What the exercise asks:
Report back each line of the records that contains the string "table".

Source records
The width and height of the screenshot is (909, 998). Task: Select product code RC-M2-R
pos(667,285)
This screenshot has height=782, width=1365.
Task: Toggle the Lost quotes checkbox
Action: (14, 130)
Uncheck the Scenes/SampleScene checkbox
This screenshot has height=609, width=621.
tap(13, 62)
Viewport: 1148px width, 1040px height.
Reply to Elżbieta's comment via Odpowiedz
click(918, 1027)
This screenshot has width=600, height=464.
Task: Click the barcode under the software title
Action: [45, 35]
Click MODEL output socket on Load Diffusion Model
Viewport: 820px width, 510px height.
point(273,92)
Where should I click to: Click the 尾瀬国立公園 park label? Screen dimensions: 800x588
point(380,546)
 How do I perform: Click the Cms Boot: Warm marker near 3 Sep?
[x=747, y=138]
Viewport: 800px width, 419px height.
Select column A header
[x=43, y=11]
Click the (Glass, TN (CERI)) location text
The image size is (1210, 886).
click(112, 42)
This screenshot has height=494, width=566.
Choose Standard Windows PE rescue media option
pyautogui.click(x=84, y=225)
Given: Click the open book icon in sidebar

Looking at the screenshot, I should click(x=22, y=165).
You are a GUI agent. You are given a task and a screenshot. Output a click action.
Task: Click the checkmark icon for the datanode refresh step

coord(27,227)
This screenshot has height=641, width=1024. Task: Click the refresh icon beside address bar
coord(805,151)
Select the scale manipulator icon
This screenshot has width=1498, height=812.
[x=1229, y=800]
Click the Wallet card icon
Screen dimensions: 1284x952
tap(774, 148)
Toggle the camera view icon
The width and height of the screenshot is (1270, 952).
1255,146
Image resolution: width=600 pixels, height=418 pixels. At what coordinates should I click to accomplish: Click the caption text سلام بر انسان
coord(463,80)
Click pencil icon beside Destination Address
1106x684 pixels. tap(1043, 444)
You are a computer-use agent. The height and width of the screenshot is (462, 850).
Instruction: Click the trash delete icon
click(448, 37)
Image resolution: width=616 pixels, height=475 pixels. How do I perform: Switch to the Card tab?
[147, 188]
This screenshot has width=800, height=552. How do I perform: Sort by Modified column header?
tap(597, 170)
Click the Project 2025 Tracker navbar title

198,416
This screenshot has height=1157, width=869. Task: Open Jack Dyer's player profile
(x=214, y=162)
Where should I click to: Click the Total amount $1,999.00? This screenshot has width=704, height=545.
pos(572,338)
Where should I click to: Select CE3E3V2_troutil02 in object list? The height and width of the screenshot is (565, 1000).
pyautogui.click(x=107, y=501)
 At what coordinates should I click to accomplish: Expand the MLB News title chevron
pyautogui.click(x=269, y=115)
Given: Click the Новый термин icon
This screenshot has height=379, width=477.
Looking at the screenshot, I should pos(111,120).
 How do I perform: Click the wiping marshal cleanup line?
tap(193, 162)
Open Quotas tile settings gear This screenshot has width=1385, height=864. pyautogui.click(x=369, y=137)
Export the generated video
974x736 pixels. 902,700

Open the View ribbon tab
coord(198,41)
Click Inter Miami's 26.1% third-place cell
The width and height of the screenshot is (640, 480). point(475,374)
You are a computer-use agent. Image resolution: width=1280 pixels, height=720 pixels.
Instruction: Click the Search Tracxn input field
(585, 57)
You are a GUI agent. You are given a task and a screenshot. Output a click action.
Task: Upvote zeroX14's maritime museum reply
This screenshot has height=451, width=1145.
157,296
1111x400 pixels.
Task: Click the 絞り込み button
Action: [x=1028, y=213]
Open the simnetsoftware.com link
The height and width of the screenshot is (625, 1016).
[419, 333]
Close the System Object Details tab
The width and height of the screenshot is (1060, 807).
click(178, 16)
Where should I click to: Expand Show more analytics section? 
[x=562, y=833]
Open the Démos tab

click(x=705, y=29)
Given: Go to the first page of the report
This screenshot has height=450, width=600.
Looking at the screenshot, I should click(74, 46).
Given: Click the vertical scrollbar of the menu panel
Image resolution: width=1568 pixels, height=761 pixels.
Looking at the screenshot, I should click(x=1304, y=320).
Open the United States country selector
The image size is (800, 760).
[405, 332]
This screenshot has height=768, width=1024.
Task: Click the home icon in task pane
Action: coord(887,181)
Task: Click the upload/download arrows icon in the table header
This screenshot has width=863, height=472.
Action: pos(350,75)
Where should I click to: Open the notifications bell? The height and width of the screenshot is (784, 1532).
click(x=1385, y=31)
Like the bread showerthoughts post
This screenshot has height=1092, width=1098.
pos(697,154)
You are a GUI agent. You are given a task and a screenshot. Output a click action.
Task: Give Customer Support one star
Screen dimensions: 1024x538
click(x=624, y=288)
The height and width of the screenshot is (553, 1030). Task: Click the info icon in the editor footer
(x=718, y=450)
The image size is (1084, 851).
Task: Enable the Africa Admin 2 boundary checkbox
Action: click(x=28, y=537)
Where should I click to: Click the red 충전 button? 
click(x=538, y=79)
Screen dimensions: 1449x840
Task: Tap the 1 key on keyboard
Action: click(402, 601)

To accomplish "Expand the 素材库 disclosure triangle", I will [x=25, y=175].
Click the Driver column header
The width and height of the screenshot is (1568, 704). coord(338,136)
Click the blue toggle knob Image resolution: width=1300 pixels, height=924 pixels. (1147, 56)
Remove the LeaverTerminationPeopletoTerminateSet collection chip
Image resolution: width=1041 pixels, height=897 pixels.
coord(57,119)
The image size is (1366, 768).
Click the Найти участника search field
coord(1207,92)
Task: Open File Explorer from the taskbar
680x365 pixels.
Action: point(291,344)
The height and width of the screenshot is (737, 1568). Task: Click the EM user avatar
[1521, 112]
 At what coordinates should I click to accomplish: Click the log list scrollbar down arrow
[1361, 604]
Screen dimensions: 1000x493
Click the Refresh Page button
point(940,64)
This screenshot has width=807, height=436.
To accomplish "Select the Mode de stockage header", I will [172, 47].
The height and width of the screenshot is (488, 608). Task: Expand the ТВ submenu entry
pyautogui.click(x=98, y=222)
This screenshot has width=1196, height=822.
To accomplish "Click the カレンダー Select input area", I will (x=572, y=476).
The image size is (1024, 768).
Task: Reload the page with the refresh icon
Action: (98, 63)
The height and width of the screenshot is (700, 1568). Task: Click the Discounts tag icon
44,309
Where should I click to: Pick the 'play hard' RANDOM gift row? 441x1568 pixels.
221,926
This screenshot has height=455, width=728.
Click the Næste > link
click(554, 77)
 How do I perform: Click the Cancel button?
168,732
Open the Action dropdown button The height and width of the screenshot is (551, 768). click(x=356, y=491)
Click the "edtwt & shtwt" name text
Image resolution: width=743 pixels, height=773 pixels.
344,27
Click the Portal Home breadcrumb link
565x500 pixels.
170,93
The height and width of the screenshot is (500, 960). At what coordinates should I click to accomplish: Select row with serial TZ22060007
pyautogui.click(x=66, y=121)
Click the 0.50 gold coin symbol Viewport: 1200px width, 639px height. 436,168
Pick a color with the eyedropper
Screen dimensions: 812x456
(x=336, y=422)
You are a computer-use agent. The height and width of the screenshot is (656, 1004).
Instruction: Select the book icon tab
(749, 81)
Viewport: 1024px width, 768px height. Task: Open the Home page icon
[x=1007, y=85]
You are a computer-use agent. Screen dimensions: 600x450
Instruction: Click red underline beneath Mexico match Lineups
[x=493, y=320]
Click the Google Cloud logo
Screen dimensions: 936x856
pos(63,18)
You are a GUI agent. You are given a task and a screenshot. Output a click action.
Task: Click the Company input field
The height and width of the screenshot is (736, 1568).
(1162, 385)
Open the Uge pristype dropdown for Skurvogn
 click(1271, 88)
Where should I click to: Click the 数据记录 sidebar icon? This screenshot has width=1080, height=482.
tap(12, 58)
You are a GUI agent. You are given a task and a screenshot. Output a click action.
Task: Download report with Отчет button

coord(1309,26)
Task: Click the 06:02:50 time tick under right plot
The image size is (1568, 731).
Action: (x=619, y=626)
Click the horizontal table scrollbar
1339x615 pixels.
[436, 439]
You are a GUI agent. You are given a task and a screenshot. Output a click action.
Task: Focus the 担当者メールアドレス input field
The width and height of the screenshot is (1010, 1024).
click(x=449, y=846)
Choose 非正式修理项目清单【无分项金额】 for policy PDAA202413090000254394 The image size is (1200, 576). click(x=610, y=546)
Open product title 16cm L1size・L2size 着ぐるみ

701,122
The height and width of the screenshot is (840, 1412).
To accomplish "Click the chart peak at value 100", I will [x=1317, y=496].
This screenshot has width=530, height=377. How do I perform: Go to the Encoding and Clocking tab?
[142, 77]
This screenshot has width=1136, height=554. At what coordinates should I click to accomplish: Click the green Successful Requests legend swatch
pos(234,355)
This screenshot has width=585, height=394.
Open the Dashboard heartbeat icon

Result:
Task: Click the upload/download arrows icon in the table header
Click the horizontal table scrollbar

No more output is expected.